Flotsam and Jetsam

Meaning of Idiom ‘Flotsam and Jetsam’

Flotsam and Jetsam means something similar to odds and ends, especially in regards to forgotten or unwanted objects. The idiom may also refer generally to garbage or anything unwanted, including people, objects, concepts, ideas, etc.

Sometimes, as well, people such as the homeless, refugees, waifs, etc. are pejoratively referred to as flotsam and jetsam.

Examples Of Use

“His house was a disorganized mess of flotsam and jetsam. It was a wonder he could find anything when he needed it.”

“Despite how long the meeting went, all that came of it was the same old flotsam and jetsam. Not one decent proposal was made.”

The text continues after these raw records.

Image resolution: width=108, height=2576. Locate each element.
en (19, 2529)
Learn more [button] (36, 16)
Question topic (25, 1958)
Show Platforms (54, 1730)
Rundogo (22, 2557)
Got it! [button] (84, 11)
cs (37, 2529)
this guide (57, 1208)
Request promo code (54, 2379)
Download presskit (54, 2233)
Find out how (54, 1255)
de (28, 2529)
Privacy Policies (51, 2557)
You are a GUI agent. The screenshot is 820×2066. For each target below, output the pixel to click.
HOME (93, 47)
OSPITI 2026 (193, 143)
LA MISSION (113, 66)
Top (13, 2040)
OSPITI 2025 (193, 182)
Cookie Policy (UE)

You may have heard of survivors from a sinking ship ‘clinging to flotsam and jetsam’ to survive. This reflects the original meaning of the terms, both of which originated in the 17th century. Flotsam referred to wreckage or objects that remained afloat after a ship sunk, while jetsam referred to objects thrown overboard or “jettisoned” in order to lighten the load on a distressed ship, so as to increase its buoyancy. Although both these terms had distinct meanings, by the early 1800’s they had come to be almost always used together. Both today, an example of a fossil word, only surviving in this idiom.

The figurative use of flotsam and jetsam began in the mid-1800’s. The idiom was not applied to people, however, until the latter half of the 20th century.